=== Problem description ===
Of all the entries below, retype only the lines from the one with "991x558 pixels." through the one with "Open edit for", exactly as they appear.
--- Given records Enclosed Below ---
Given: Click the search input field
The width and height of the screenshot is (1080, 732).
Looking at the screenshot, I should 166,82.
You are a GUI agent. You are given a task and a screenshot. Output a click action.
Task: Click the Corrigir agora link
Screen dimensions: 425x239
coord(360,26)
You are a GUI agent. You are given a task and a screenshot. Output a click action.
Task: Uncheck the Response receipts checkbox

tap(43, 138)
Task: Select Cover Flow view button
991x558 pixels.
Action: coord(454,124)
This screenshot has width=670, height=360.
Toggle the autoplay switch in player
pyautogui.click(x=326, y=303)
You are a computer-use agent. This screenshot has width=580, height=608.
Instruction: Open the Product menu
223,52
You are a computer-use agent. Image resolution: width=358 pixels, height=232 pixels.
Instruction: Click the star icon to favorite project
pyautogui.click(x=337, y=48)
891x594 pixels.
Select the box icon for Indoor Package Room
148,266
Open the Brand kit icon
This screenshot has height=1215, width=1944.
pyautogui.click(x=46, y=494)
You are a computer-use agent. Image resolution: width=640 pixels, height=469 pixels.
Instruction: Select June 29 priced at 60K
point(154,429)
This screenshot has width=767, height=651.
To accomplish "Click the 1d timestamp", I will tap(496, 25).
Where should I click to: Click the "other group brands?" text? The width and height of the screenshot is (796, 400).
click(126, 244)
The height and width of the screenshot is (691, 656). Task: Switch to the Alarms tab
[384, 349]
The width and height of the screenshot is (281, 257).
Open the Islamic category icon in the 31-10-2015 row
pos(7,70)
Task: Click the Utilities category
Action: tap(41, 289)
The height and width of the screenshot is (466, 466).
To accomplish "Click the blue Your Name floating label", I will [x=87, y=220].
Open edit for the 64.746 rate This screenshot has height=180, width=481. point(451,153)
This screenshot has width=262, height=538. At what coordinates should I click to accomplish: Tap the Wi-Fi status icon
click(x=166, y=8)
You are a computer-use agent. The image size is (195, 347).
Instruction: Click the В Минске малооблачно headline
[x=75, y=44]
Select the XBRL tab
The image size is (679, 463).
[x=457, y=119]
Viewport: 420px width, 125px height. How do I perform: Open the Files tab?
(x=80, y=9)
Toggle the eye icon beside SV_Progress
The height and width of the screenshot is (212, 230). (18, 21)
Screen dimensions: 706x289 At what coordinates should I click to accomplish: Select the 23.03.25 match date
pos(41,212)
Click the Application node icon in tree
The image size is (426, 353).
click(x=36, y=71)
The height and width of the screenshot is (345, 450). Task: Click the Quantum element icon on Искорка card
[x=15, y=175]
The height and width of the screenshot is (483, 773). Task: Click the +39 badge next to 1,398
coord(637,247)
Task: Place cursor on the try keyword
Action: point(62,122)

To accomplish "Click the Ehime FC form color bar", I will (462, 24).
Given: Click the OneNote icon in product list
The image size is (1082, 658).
--- End of Enclosed Given records ---
=== Answer to this exercise ===
991x558 pixels.
Action: coord(454,124)
This screenshot has width=670, height=360.
Toggle the autoplay switch in player
pyautogui.click(x=326, y=303)
You are a computer-use agent. This screenshot has width=580, height=608.
Instruction: Open the Product menu
223,52
You are a computer-use agent. Image resolution: width=358 pixels, height=232 pixels.
Instruction: Click the star icon to favorite project
pyautogui.click(x=337, y=48)
891x594 pixels.
Select the box icon for Indoor Package Room
148,266
Open the Brand kit icon
This screenshot has height=1215, width=1944.
pyautogui.click(x=46, y=494)
You are a computer-use agent. Image resolution: width=640 pixels, height=469 pixels.
Instruction: Select June 29 priced at 60K
point(154,429)
This screenshot has width=767, height=651.
To accomplish "Click the 1d timestamp", I will tap(496, 25).
Where should I click to: Click the "other group brands?" text? The width and height of the screenshot is (796, 400).
click(126, 244)
The height and width of the screenshot is (691, 656). Task: Switch to the Alarms tab
[384, 349]
The width and height of the screenshot is (281, 257).
Open the Islamic category icon in the 31-10-2015 row
pos(7,70)
Task: Click the Utilities category
Action: tap(41, 289)
The height and width of the screenshot is (466, 466).
To accomplish "Click the blue Your Name floating label", I will [x=87, y=220].
Open edit for the 64.746 rate This screenshot has height=180, width=481. point(451,153)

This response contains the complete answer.